つい先日のことだった。カナエが何十年も昔、青春を謳歌していた頃に付き合っていた神村恭一と、期しくも連絡が取れて再会することになった、と打ち明けたとき、ズバッと言い放った佐知子の声が何度もリフレインする。
卓球を終えて体育館の休憩室で一服していたときだ。
「失望しかないって。失望すると思うよぉ。この歳で今更会ってもさぁ、昔の夢は夢として大事にしとけば良いとよ。まぁ、そんなもんよ」
ほんの少しでも胸のときめきを期待していたカナエの顔が血の気が引くように白けて固まったことに気づいて、まずいこと言ってしまったと思ったか佐知子が慌てて言い変えた。

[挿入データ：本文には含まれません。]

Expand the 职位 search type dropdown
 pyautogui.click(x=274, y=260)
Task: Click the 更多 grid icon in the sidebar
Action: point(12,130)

「ごめん! 水を差すつもりはさらさらないとよ。会いたいなら会えば良いさ。そりゃ、あんたの自由やけん、夢を持つのも自由さ。私が口を挟むことじゃぁ無いけん。ごめんごめん あぁあ、歳はとりたくなもんよ」
プリっと上を向いたままのカナエに佐知子も胸のうちを明かす。